** Records to process follows **

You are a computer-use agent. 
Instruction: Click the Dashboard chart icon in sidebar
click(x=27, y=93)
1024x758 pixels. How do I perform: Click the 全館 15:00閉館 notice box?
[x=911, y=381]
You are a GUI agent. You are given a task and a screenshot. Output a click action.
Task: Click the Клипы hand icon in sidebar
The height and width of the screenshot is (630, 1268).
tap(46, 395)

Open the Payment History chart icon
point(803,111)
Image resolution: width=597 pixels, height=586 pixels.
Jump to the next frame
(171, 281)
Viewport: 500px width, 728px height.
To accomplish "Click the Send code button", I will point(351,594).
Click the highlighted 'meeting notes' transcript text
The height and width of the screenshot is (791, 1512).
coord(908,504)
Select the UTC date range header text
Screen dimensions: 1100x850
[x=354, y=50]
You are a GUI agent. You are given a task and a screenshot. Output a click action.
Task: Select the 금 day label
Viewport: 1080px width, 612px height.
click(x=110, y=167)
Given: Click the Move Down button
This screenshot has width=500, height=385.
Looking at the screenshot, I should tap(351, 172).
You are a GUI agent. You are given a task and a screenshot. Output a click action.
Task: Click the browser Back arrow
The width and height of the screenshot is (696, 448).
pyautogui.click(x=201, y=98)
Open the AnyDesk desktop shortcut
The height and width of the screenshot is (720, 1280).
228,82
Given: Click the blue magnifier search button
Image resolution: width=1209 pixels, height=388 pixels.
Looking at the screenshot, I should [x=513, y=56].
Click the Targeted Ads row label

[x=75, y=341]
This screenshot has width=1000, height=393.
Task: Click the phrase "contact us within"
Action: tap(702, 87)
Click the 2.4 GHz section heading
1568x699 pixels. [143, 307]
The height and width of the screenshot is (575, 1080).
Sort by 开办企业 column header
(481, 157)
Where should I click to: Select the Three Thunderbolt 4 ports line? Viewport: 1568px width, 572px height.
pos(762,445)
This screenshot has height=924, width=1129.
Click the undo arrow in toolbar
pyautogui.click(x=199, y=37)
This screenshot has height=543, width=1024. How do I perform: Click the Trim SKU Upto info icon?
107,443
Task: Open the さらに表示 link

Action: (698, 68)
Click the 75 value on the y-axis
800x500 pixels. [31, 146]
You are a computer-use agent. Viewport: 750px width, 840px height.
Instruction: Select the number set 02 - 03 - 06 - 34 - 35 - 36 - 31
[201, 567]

** End of Records to process **

Which lines above run from the one containing "Instruction: Click the" to the one containing "Task: Click the Клипы hand icon in sidebar"? Give them again exactly, both ends included.

Expected answer:
Instruction: Click the Dashboard chart icon in sidebar
click(x=27, y=93)
1024x758 pixels. How do I perform: Click the 全館 15:00閉館 notice box?
[x=911, y=381]
You are a GUI agent. You are given a task and a screenshot. Output a click action.
Task: Click the Клипы hand icon in sidebar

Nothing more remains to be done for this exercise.